The Many Faces of David Williamson

Last year, when we toured many of the great museums in Paris, I discovered that several famous artists painted a self-portrait. Some artists, like van Gogh, painted many. Some of you know that my wonderful husband is an artist. What you probably don't know is that he, too, is a master of the self-portrait. Today I decided (with his permission) to share with you a few of David's self-portraits. You will see how his self-perception has changed through the ages and I am sure you will be able to appreciate how he has grown as an artist.

Sometime in his early twenties, David created this likeness of himself. It was composed using crayola felt-tipped markers on a sturdy card-stock. Note the acurate stylization of the mullet hair cut that is so reminicent of the era, as is the single gold earring dangling from his left ear. Since it was drawn the year we were married (evidenced by the enormous smile on his face), we'll call this his romantic period.

Next, sometime in his early thirties, David moved to a photographic medium for self-expression. This rendering was made while actually flying an airplane. Note the "I-was-made-to-do-this" grin on his face, as well as the dramatic reflection in the sunglass lens. This portrait was made as David realized his call to become a pilot, so we will call this his enlightenment period.
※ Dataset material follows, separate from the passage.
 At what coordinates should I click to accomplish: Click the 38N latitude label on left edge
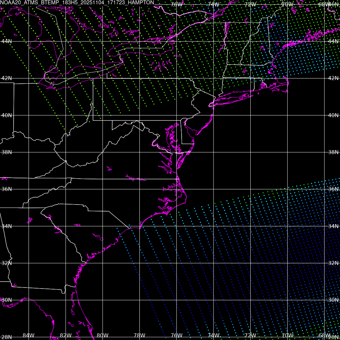pos(7,152)
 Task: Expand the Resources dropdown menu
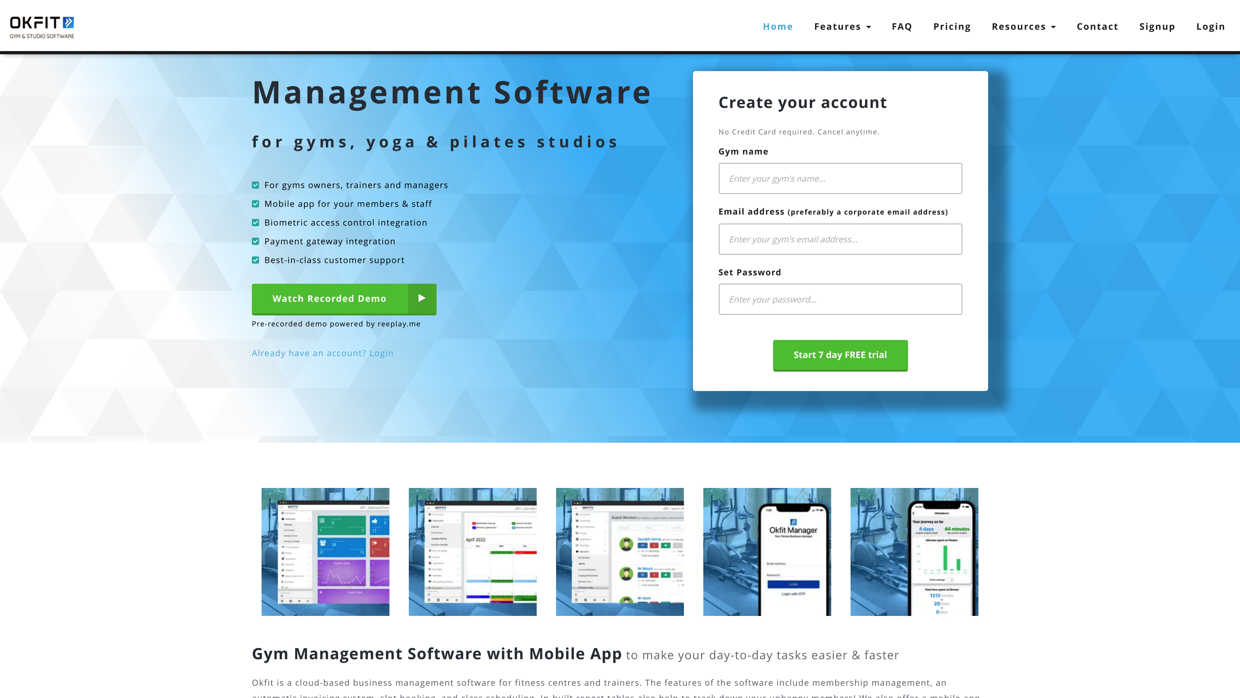(1023, 26)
Finally, and most recently, we have this picture which suddenly appeared on my cell-phone. Taken with my cell-phone camera, this poigniant moment of self-actualization is perhaps the culmination of David's greatest works. Lest you be completely dismayed, let me point out that David is missing the upper third of his left index finger. So this photo is more of an illusion than a reality. Still, it speaks to me. It speaks of a late-thirties man who has fought against the urge to become too serious as he ages. It speaks of a hilarious husband who is full of surprises. It speaks of a guy with perhaps a little too much time on his hands. And I don't think this period can be labeled. It stands as a work in a universe all its own!